«I pini potevano essere salvati»

Gli agronomi forestali contestano l’abbattimento dell’Anas
RIVISONDOLI. Non si placano le polemiche suscitate dal taglio degli alberi lungo la statale che attraversa l’Altopiano delle Cinquemiglia. A far sentire la sua voce contraria al taglio dei pini da parte dell’Anas è l’Ordine regionale degli agronomi forestali, che parla di un «provvedimento frettoloso senza alcuna pianificazione tecnica che crea, un precedente pericoloso».
Sono 70 i pini buttati giù dagli operai dell’Anas, per motivi di sicurezza, lungo la strada dell’altopiano a oltre 1.200 metri di altitudine, tra i comuni di Rocca Pia, Roccaraso, Rivisondoli, Pescocostanzo e Castel di Sangro.
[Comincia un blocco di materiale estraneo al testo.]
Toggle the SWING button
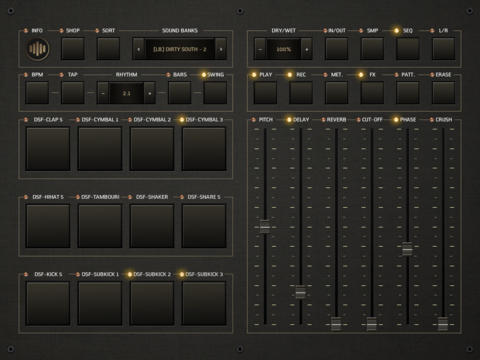Screen dimensions: 480x360 coord(215,93)
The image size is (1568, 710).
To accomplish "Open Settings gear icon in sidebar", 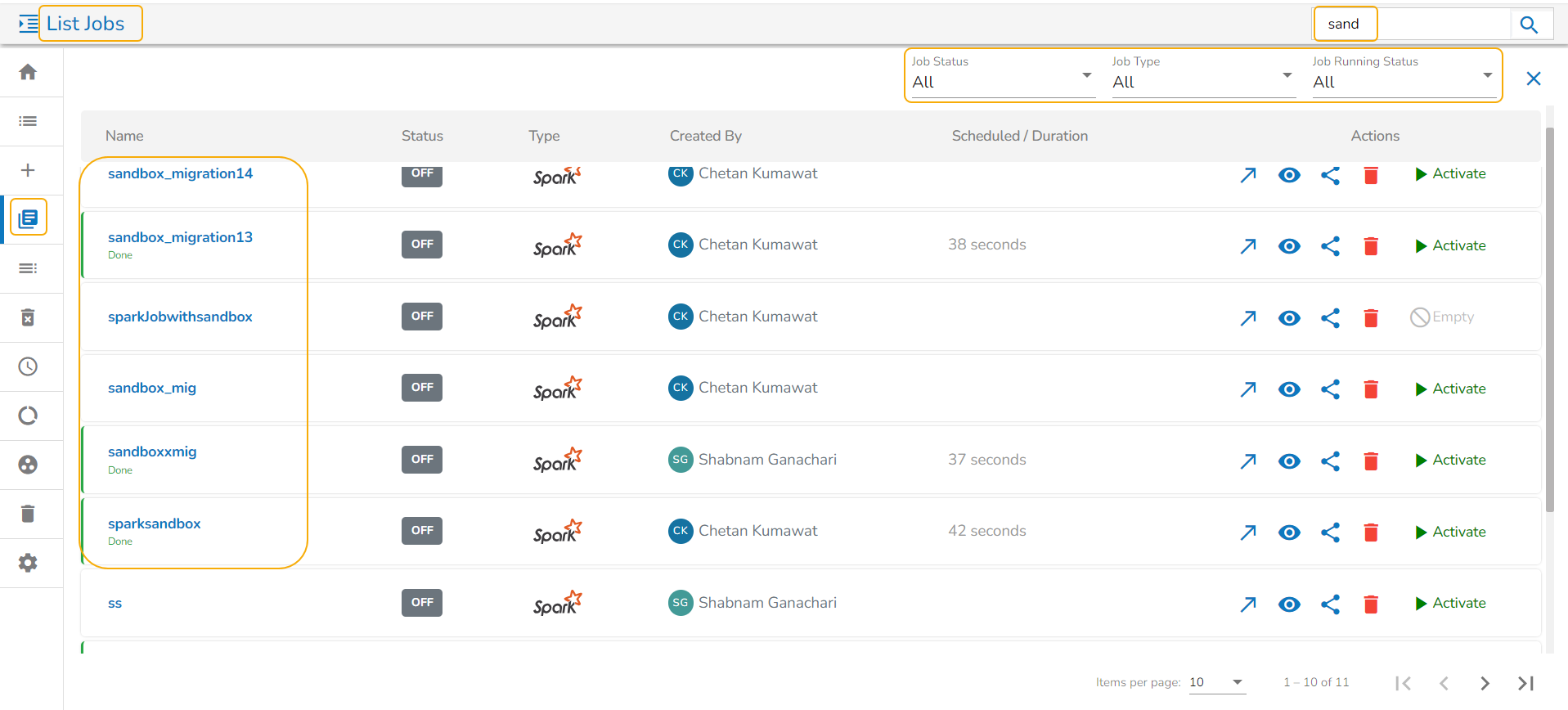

Secondo gli agronomi «è mancata una pianificazione tecnica dell’intervento di messa in sicurezza dei caratteristici pini neri che adornavano una delle più belle arterie stradali d’Abruzzo. I pini, che facevano mostra di sé dando una particolare suggestione al paesaggio e che nel periodo invernale diventavano quasi segnali di orientamento per gli automobilisti, potevano essere salvati». Ma per i responsabili dell’Anas sono stati troppi gli incidenti, alcuni anche mortali, che si sono verificati sulla strada. «È stato invece un provvedimento privo di logica», afferma Matteo Colarossi, vicepresidente regionale dell’Ordine, «perpetrato senza una preventiva valutazione di stabilità arborea che ha irrimediabilmente danneggiato il paesaggio». (m.lav.)